The words came surprisingly harsh, and Loren looked at Xain with worry. He ducked almost as he spoke, and flinched from Annis as if ashamed. His shoulders were shaking in the stiff sea breeze, and Loren guessed the sickness was wracking his body harder than normal. Annis, for her part, kept quiet and refused to look at him.
Loren had suffered no ill effects from eating the magestone on the night the Elves had visited her. The next day, she had mayhap been weary, but that might have been from the fright of seeing those otherworldly creatures. She had had no cravings for the stones, nor had she felt any insanity creeping into her mind, the way it had crept into Xain’s. It seemed that illness struck only stone-eating mages—or mayhap her other guess had been right, and the dagger somehow protected her. Either way, Loren’s relief was great.
They reached the docks soon enough, and Xain inspected the shi
ps with a practiced eye. Loren had not forgotten when they sailed on a riverboat down the Dragon’s Tail or how skilled the wizard had seemed with boatcraft. She had wondered then but was grateful now. He passed several smaller boats immediately but spent longer studying a large ship with its sail unfurled for cleaning. Then he inspected the waterline and turned away, shaking his head.
They were riding slowly down the docks, in no particular hurry, when they came to a great ship with twin masts. Loren found it breathtaking, though she knew little of ships. It towered above them, and a great wooden ramp ran down from its deck to where they stood on the dock. Upon its prow was fixed a carving of an eagle, wings folded as if diving, though it pointed straight ahead, its beak split in a scream.
“You’ve an eye for ships, I see,” came a voice.
Loren looked down to see a solid-looking man on the dock before them. He had spoken to Xain. Curled yellow hair covered his head, from the top down to the great bushy beard that tickled his chest. His shirt seemed too small, sleeves buttoned tightly around thick muscles, browned by the sun.

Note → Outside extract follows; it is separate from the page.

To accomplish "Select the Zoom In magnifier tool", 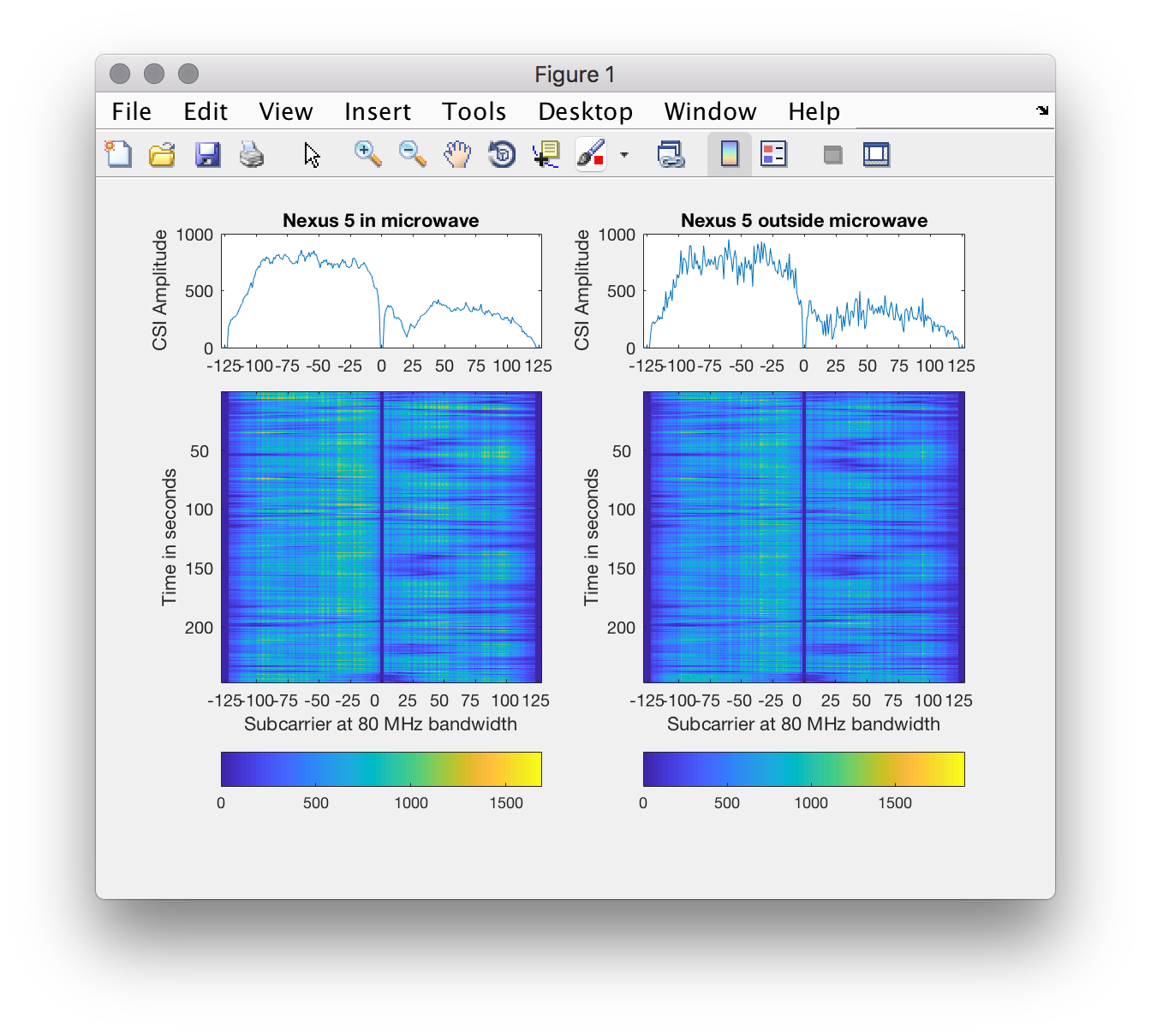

His breeches and tunic were faded, clearly from long wear and ocean wind.
“This is your vessel?” said Xain.
“He is,” said the man with a nod. “The Long Claw, we call him, and I have commanded him across the Bay, and beyond, for nigh on a dozen years.”

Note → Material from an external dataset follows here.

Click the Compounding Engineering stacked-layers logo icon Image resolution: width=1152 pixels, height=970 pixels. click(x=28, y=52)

“You are a man of Dulmun, judging from your speech and its make.” Xain spoke with curious interest, his voice more alive than it had seemed in weeks.
“You have an eye for many kingdoms, I would guess.” The man stood forward and offered a hand toward Xain on his horse. “I’m called Torik.”
“A pleasure, Captain.” Xain placed his hand in the larger man’s but said quickly, “Gentle, if you will. I have taken a spell of something on my journey, though ’tis nothing catching, I assure you.”
“A man must be bold to admit his ailing,” said Torik with a grin. “Though I cannot say as I would let such a man on my crew.”